*AIM OF THE EXERCISE:* Beginning with the first line below, output every record verbatim and leave out the images.
====
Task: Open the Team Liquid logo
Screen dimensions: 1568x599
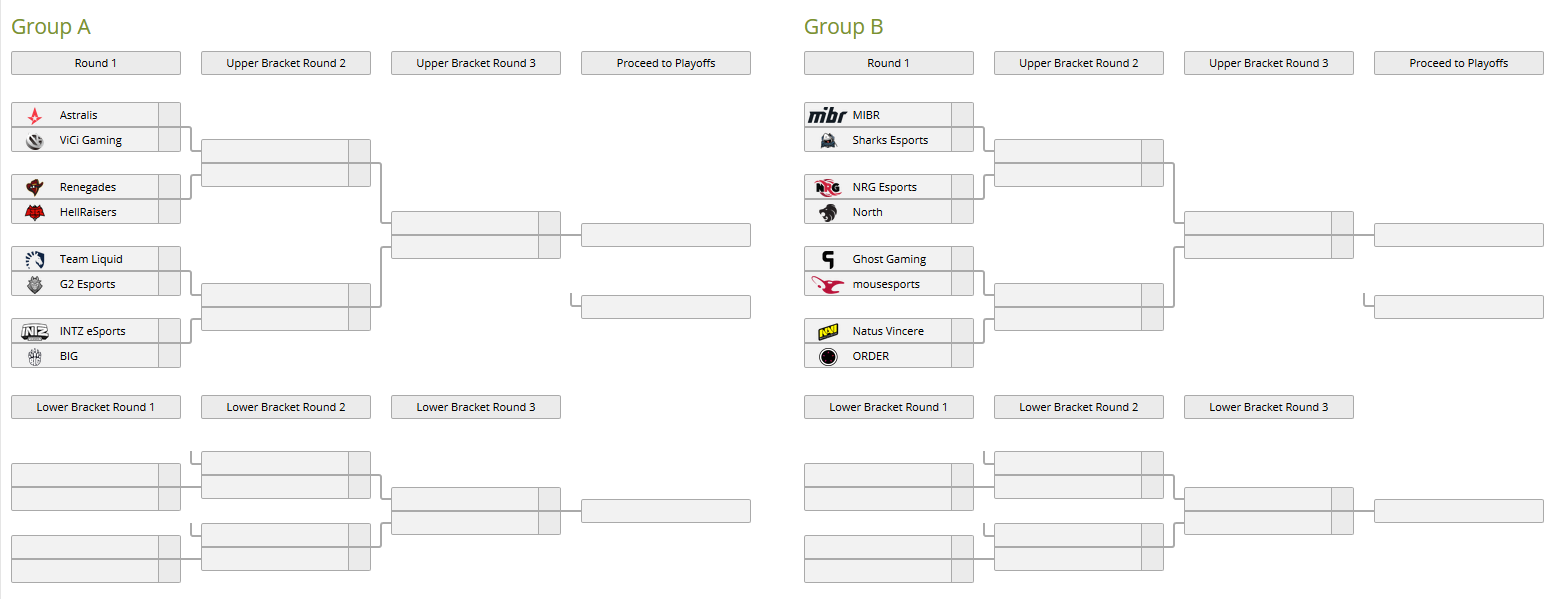Action: click(x=35, y=259)
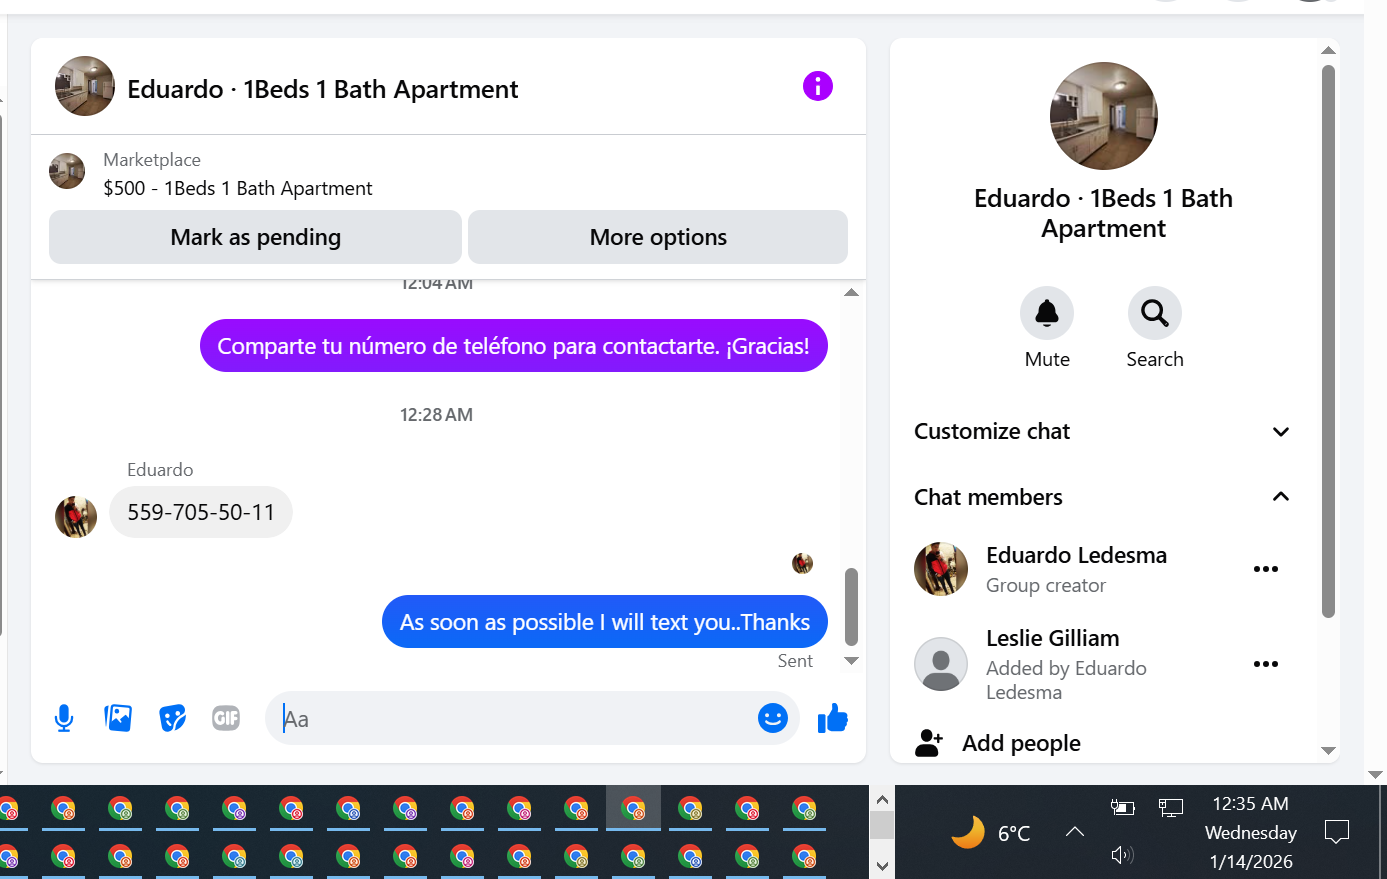Viewport: 1387px width, 879px height.
Task: Mute the conversation with the bell icon
Action: click(x=1047, y=313)
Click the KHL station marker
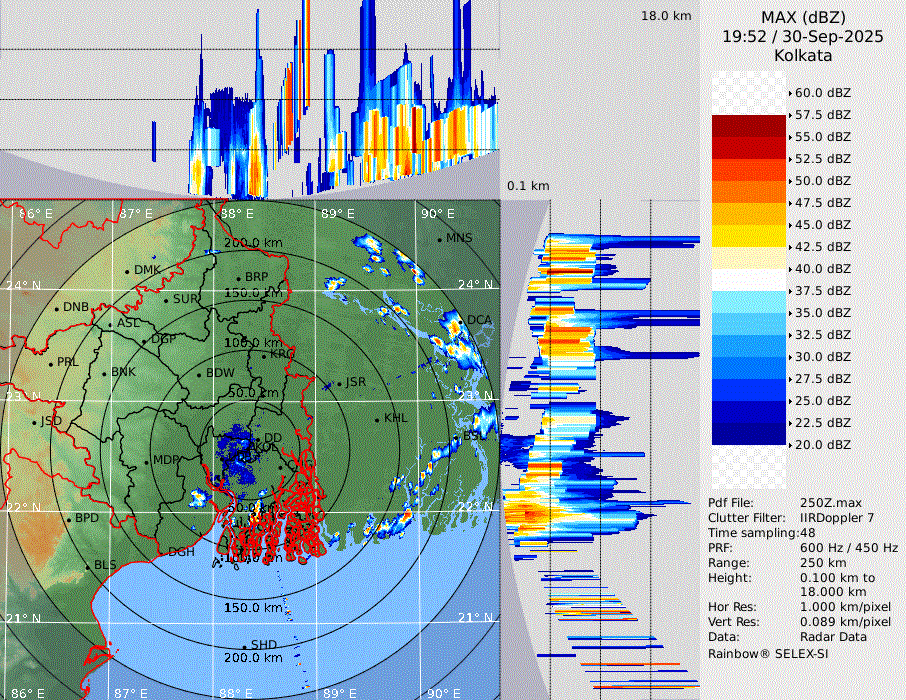The width and height of the screenshot is (906, 700). pyautogui.click(x=377, y=419)

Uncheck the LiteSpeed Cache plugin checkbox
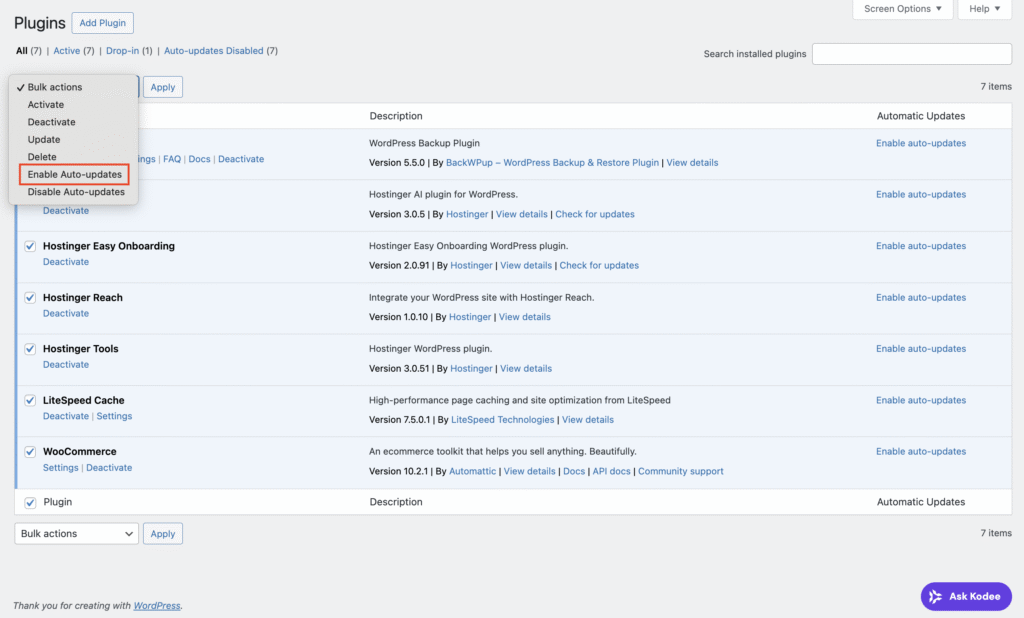pos(30,400)
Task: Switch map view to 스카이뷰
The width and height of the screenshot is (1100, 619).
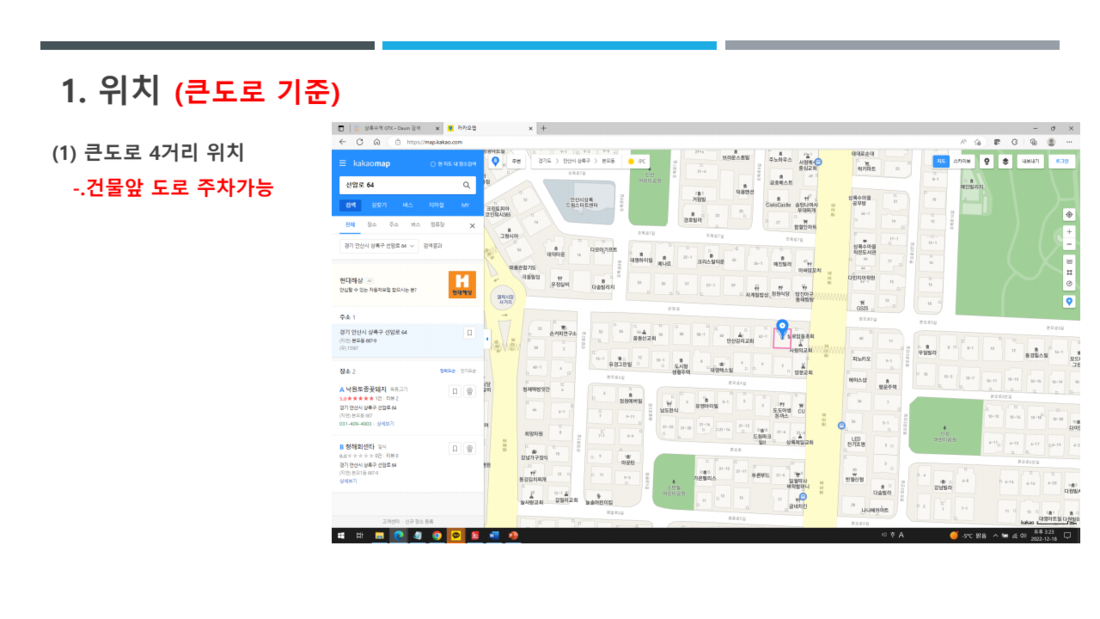Action: point(963,161)
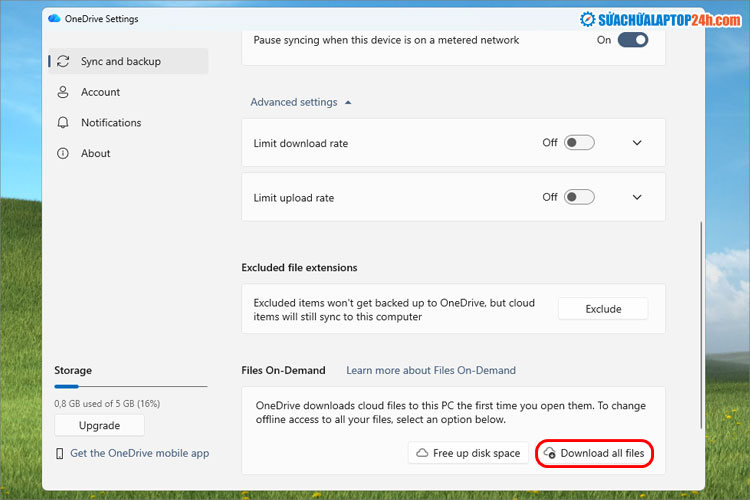Open Learn more about Files On-Demand link
This screenshot has height=500, width=750.
(x=431, y=370)
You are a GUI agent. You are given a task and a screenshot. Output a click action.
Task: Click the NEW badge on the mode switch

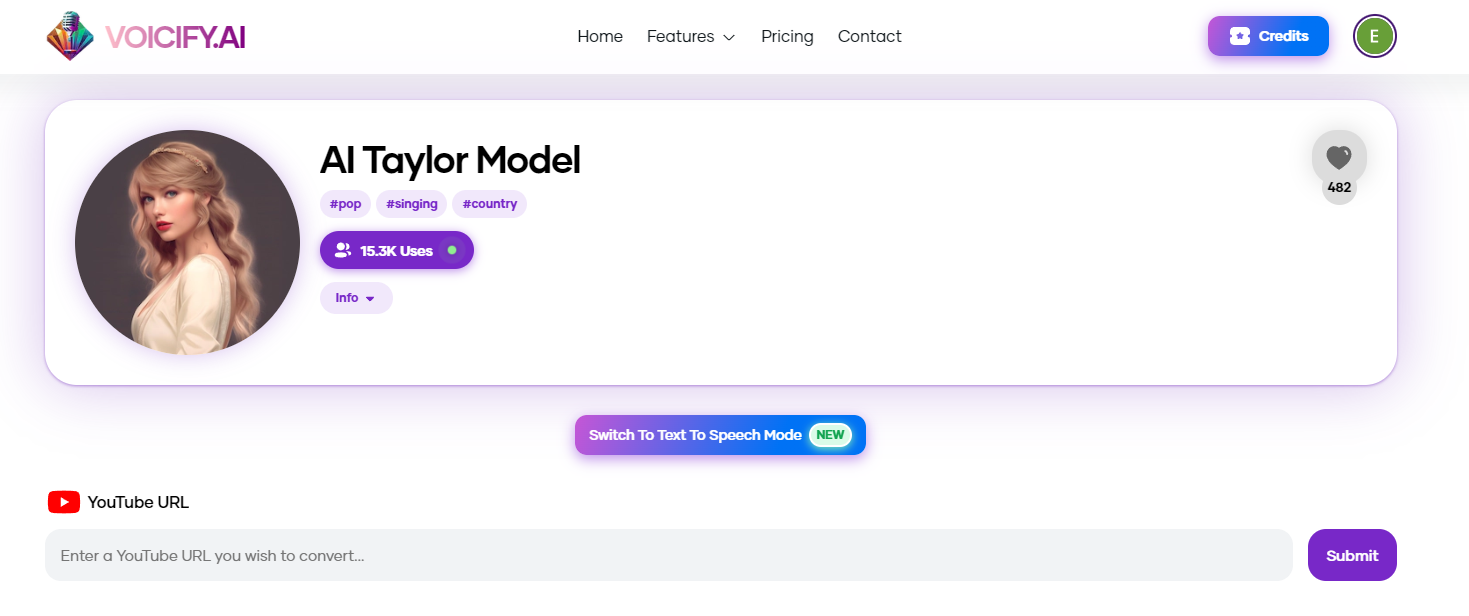(830, 435)
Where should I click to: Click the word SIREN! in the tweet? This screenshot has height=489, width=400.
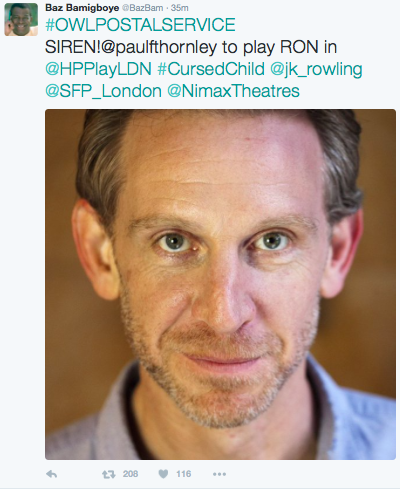click(73, 47)
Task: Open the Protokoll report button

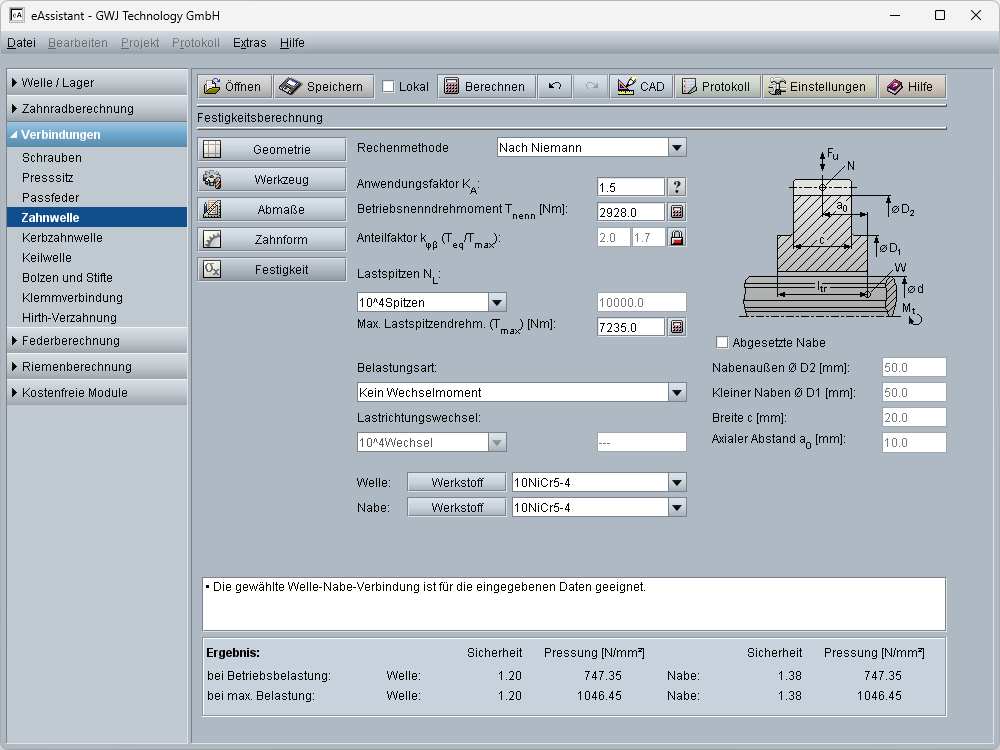Action: click(x=716, y=87)
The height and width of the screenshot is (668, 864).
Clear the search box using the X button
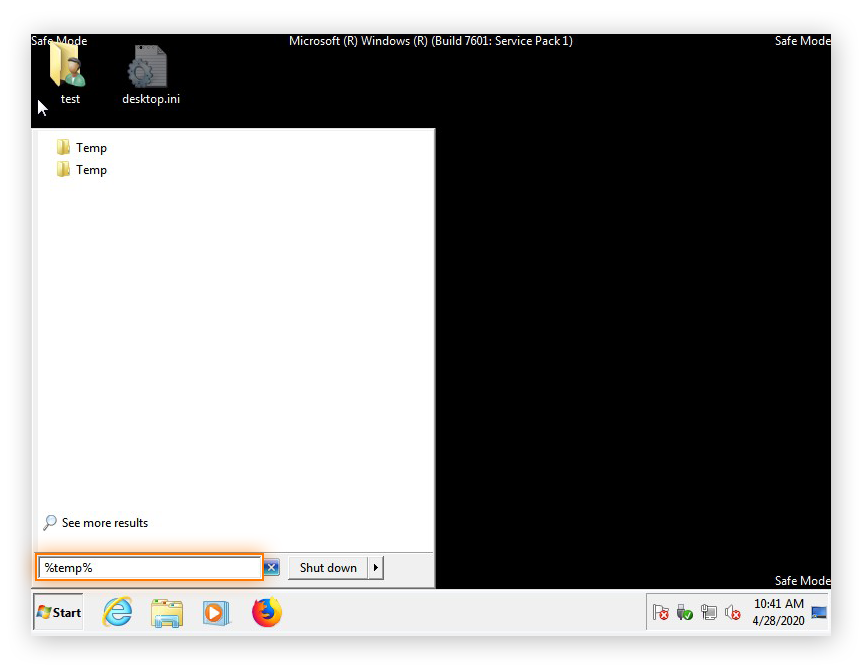pos(271,567)
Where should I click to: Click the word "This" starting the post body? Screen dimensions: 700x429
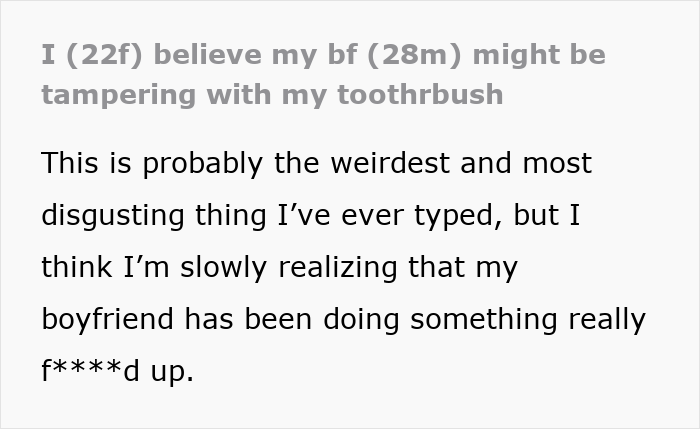click(68, 163)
====
*SOLUTION FOR THIS PROBLEM:*
Task: Open the Team Liquid logo
Screen dimensions: 1568x599
Action: click(x=35, y=259)
Viewport: 1387px width, 879px height.
Task: Mute the conversation with the bell icon
Action: click(x=1047, y=313)
Click the KHL station marker
The width and height of the screenshot is (906, 700). pyautogui.click(x=377, y=419)

Uncheck the LiteSpeed Cache plugin checkbox
pos(30,400)
Task: Switch map view to 스카이뷰
The width and height of the screenshot is (1100, 619).
Action: point(963,161)
Open Learn more about Files On-Demand link
This screenshot has height=500, width=750.
(x=431, y=370)
You are a GUI agent. You are given a task and a screenshot. Output a click action.
Task: Click the NEW badge on the mode switch

(830, 435)
Where should I click to: Click the word SIREN! in the tweet? This screenshot has height=489, width=400.
click(73, 47)
Task: Open the Protokoll report button

Action: click(x=716, y=87)
The height and width of the screenshot is (668, 864).
Clear the search box using the X button
pos(271,567)
Where should I click to: Click the word "This" starting the post body? Screen dimensions: 700x429
click(68, 163)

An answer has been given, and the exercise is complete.